Recently the District of Columbia's Office of the Chief Technology Officer (OCTO) announced plans to partner in the federally funded Public Safety Communications Research (PSCR) program. Announced in December by the National Institute of Standards and Technology (NIST) and the National Telecommunications and Information Administration (NTIA), the program will evaluate the future of wireless communications for public safety agencies, develop public safety requirements and test interoperability of multiple systems.
"In an emergency, when there are lots of people using devices, all those requests for service are hitting the same cell towers," said Ken Boley, director of intergovernmental initiatives for OCTO. "If you're a first responder using the same communications company, you're going to be competing with civilian traffic. It's a matter of prioritization for public safety traffic."
But testing a national public safety network is tricky.
For one, it's too risky to use beta technology during a live incident; emergency responders need reliable equipment and stable service on the scene to do their jobs. For two, the U.S. has no government or independent laboratory facilities to test and demonstrate such a network.
That's why the program will also establish a Public Safety Broadband Demonstration Network, using a portion of radio frequency freed up by the country's analog-to-digital technology transition. On that network, manufacturers can deploy their systems early, experiment in a multi-vendor environment and create integration opportunities for commercial service providers.
"The demonstration of these new technologies, implementations and services is a critical step in successfully deploying the next generation of mission-critical systems," Dereck Orr, PSCR program manager, said in a statement.
With 4G technology, emergency responders would be able to transmit data more than 10 times faster than current 3G wireless technologies, but building a national network requires input from public safety officials from everywhere as different cities have different needs.
"We're trying to provide an environment that should mirror a generic urban environment," said Sivak, adding that major city chiefs have already started coming together to lend support and help set requirements. "We have to make sure there's a good consensus among all jurisdictions."
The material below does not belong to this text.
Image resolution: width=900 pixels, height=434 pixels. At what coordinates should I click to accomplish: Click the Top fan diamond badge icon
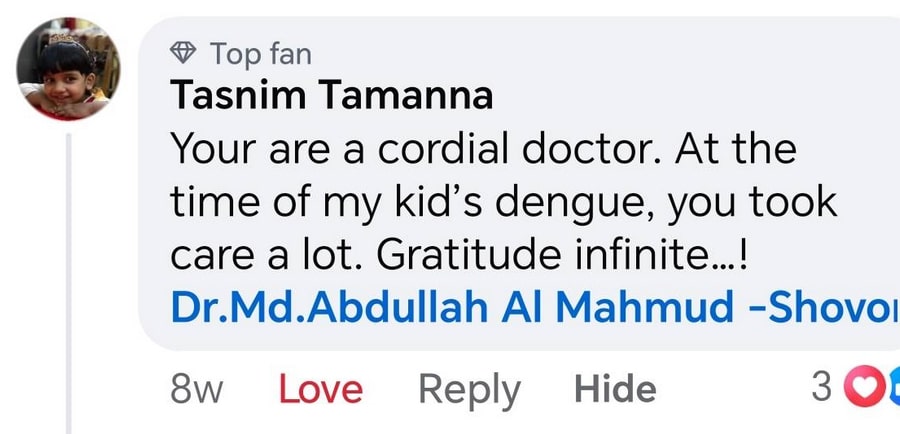(185, 51)
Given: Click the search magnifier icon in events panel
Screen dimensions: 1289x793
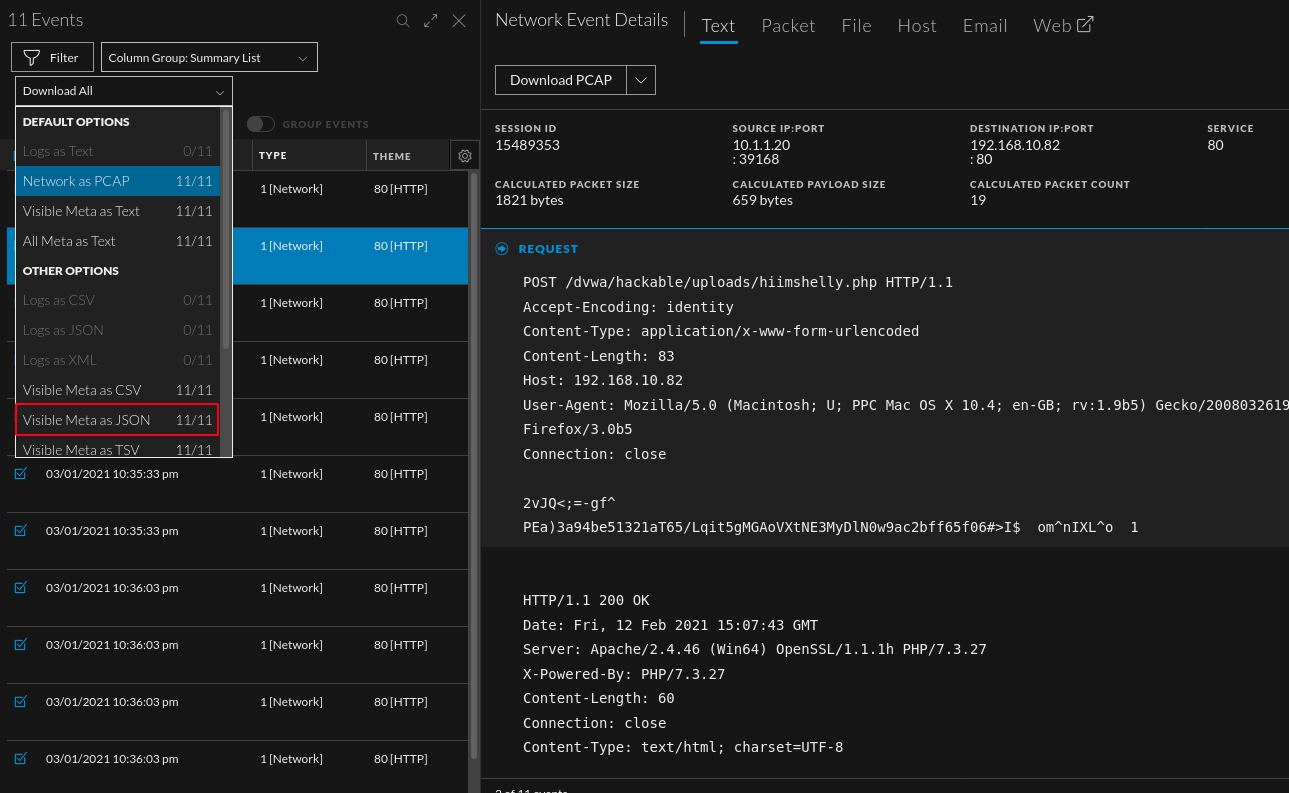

But much of the process is still in the early stages. Boley noted that manufacturers have not yet come public with chip sets. But once the requirements have been established and the devices have been tested, Sivak said, public safety agencies will be in a strong position to affect the pricing and one step closer to connecting emergency responders across the county to a national network.
"Once we overcome the policy and technology hurdles," Sivak said, "it should allow any public safety agency to say, 'We know this technology will work and it will accomplish the things we want it to do, and we're ready to go and hop on board.'"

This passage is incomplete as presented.